I’m using the json dumps of the Musicbrainz data (from http://ftp.musicbrainz.org/pub/musicbrainz/data/json-dumps), and noticed something weird. It holds only about 60k-70k recordings, while the Musicbrainz database statistics mention there are over 17 million recordings (https://musicbrainz.org/statistics). How come they are not all in the dump? And is it possible to get a complete dump of this? The numbers for other json dumps I’ve looked at (releases, release groups, artists, labels, areas) do add up compared to the database statistics.

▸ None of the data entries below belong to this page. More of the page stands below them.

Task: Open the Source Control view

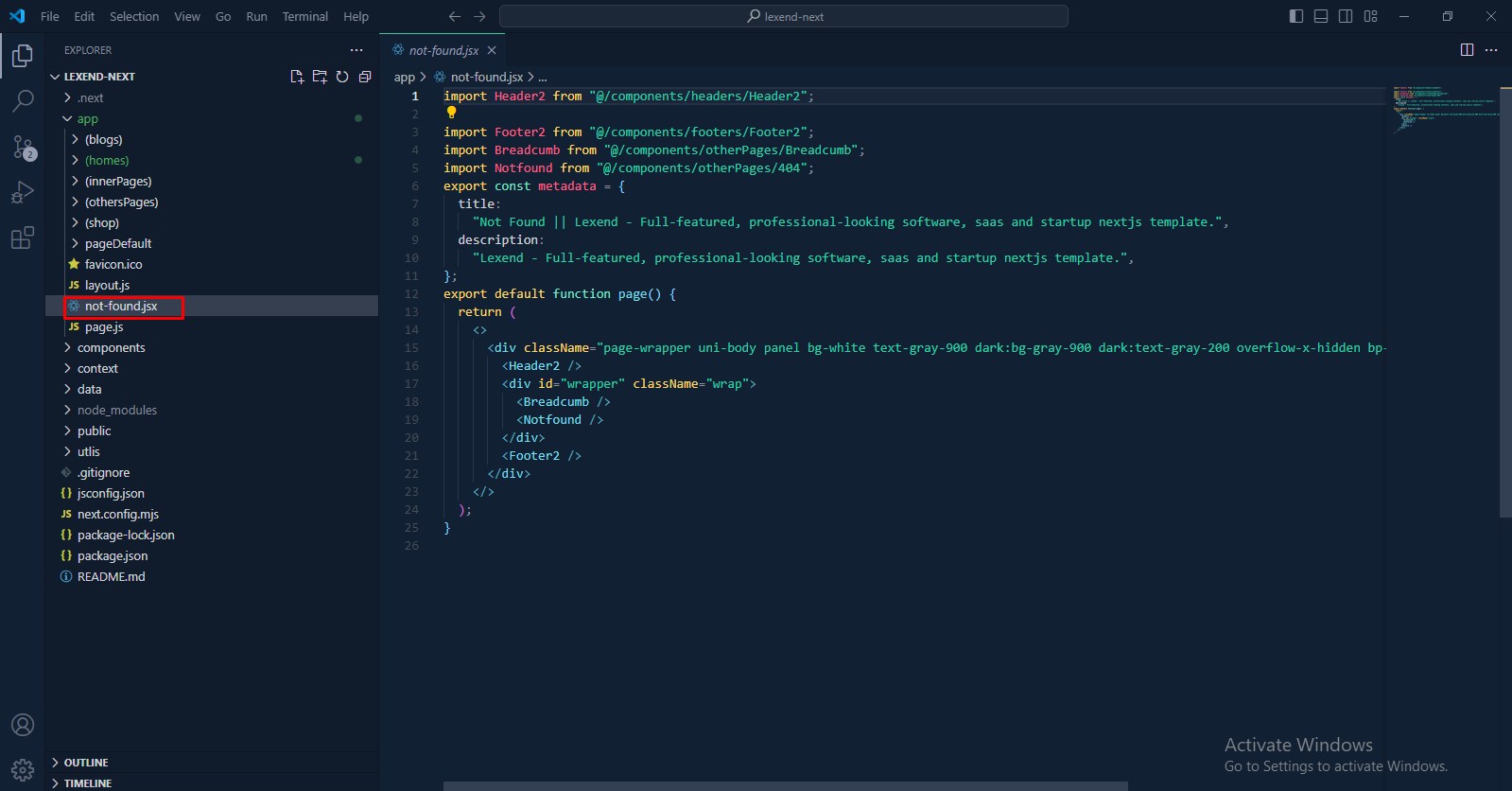Action: [x=23, y=147]
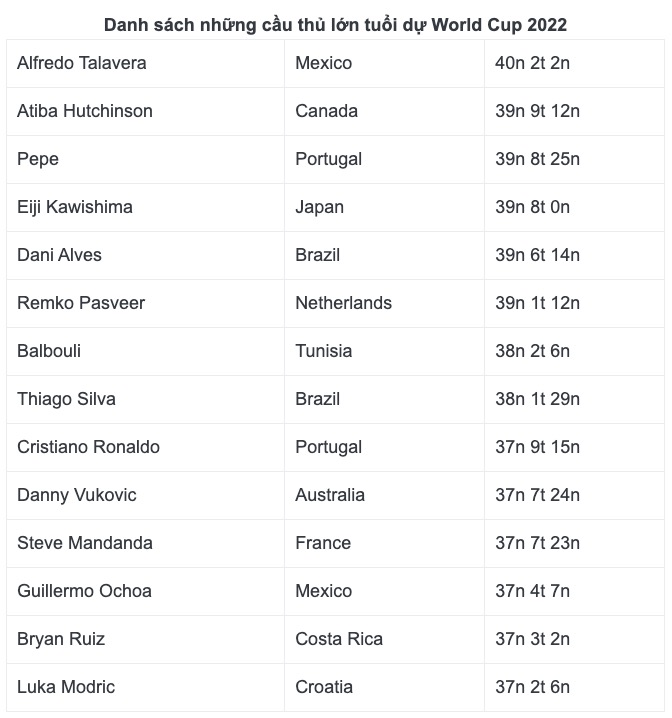The height and width of the screenshot is (718, 672).
Task: Select the age cell 37n 9t 15n
Action: pyautogui.click(x=537, y=447)
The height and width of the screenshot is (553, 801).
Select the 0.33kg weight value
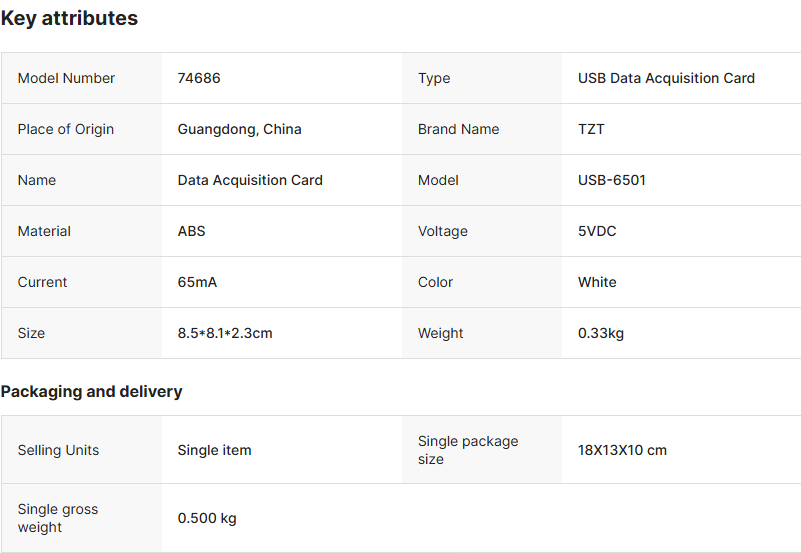[601, 333]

The “recording” dump is very useful for me to couple different music related datasets for research, since it contains ISRC numbers where available (and another dataset I use has them as well).
Hi there, it actually intentionally only includes standalone recordings (I left a comment on the ticket). You’ll have to get recordings from the release dump.
Hi! Thanks for the response. I understand why the recording dump isn’t complete now, but my problem still stands. The release dump doesn’t include the ISRC code. The recording dump is the only one to include them as far as I have been able to see, so I still don’t have a way of getting the ISRC through the dumps.
Is there any way the recording dump could be completed or the ISRC codes added to the release dump?
You’re absolutely right, sorry for claiming that they included ISRCs without verifying it. That was a bug which I’ve now fixed. I’ve triggered a new full dump, so I’ll link that here when it’s ready.
Hi, thanks! The ISRC is available indeed. I now notice the latest release dump is a lot smaller compared to the previous one I have from 9th of August (1.31gb vs 2.7gb) and it holds less releases as well. Is this another problem?
I also saw that there is a dump from with same date as the last one. That one has a release dump of 2.71gb as I would expect. Would it cause me any problems if I use that one instead?
There is definitely something strange with the file sizes that I’m investigating (it takes a while to decompress them…), but at a glance I see the opposite of what you’re saying: the latest release dump from 20170823-225118 is much larger (9.3G) than the one from 20170823-001002 (2.6G), not smaller. Can you point to exactly which file is 1.3G?
If the other dump from the same date you’re talking about is 20170823-001002, then no, that one can’t be used because it was from before I applied the fix to dump ISRCs.
Sorry, I still don’t understand where you’re getting/seeing 1.31 GB. The latest release.tar.xz is 9.3 GB and contains more releases as expected (1848011 vs. 1847460 from the previous one).
Hi, sorry for my late reply. I left on vacation (thinking something just went wrong with my download after reading your last comment) without computer, so I wasn’t able to download again and check if everything worked before I got back.
Anyway, I just got back and downloaded the latest dump and still have a similar problem. In the latest json dump, the release.tar.xz seems to be 1.46gb. It seems to hold only about 200000 releases. I am really confused about what could be the difference between what you are seeing and what I am seeing.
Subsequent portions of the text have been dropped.